Since 1979, June has been designated Black Music Appreciation Month in the United States. Black musicians undoubtedly shaped the face of popular music, and to kick off the month, here’s a tribute to five unsung African-American artists (or groups) in music history.
1. Rufus Payne, a.k.a. Tee Tot
Though not much is known about the life of Rufus Payne, he played an integral part in the development of country music, and therefore American popular music as a whole. As a street performer in Alabama during the ’30s, known by the name Tee Tot, he taught an adolescent Hank Williams how to play guitar. Williams would of course go on to be one of the greatest country artists in history, thanks in no small part to the lessons he received from Payne.
While the average music lover may not know the names Lamont Dozier, Brian Holland, and Eddie Holland, they certainly know the names of the people who have performed their songs: The Temptations, Marvin Gaye, and of course, the Supremes. Though Motown had a plethora of extremely talented performers, they wouldn’t have been a success without any great songs to sing. If anyone can be credited with creating the Motown sound, it’s the songwriting trio of Holland-Dozier-Holland.
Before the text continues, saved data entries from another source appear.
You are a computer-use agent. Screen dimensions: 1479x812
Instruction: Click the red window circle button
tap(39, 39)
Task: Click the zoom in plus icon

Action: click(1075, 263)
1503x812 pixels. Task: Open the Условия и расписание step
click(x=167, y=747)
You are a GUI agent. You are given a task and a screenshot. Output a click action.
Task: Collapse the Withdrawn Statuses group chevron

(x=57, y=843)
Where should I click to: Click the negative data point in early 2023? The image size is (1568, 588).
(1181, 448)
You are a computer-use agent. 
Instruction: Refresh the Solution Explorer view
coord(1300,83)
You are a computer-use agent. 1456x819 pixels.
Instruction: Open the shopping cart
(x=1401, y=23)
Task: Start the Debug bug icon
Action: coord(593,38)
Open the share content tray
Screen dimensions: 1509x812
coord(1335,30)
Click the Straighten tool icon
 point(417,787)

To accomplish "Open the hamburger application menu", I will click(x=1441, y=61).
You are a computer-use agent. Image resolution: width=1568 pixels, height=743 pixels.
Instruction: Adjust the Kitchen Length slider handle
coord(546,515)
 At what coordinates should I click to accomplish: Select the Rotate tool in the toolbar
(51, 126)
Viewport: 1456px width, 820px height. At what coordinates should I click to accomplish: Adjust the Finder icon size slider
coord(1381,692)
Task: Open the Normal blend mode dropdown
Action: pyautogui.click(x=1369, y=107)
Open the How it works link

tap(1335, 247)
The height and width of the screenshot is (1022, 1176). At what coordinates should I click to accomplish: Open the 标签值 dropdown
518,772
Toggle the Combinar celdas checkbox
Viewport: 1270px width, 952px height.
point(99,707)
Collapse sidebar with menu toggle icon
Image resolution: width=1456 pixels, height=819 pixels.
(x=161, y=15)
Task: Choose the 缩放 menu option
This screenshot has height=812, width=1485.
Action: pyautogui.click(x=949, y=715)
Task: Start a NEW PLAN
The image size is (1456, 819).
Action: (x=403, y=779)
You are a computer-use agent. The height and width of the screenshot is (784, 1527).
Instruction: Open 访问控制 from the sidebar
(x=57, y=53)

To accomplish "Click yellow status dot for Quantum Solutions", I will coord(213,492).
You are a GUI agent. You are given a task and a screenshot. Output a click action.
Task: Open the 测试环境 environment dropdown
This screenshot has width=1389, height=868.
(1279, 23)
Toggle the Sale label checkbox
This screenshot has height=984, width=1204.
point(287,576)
3. Talking Heads’ Backing Band
New wave pioneers Talking Heads formed in New York in 1975, and performed as a lean, punk-influenced quartet for its earliest tours. After the release of its fourth album Remain in Light, however, the band required an expanded line-up to go along with its dense, funk-influenced sonic palette. Five more members were added (a keyboardist, a guitarist, a percussionist, and two backing vocalists), all of which were supremely talented African-American musicians, and the band turned into a live powerhouse. The 1984 concert film Stop Making Sense perfectly captures this nine-piece at its most exciting.
With Detroit’s MC5 and Ann Arbor’s the Stooges, there’s an excellent case to be made for Michigan being the birthplace of punk rock. However, there’s another band from the Great Lake State that was sadly forgotten for many years: Detroit’s Death. Consisting of the three Hackney brothers, Death started off playing funk before switching over to a raw, protopunk style inspired by the Who. Unfortunately, the name “Death” made it difficult to secure a record deal, and the band split in 1976, remaining mostly forgotten until 2009, when seven of the band’s songs were released as …For the Whole World to See.
5. Willie Kizart
One of the defining characteristics of rock music is the distorted electric guitar, and the accidental creator of that distinctive sound was guitarist Willie Kizart of Ike Turner’s Kings of Rhythm. According to legend, Kizart’s guitar amp was damaged on the way to the recording studio in Memphis in 1951, which gave his guitar a gritty, distorted tone during the recording sessions for the song “Rocket 88,” widely considered to be the first rock and roll single.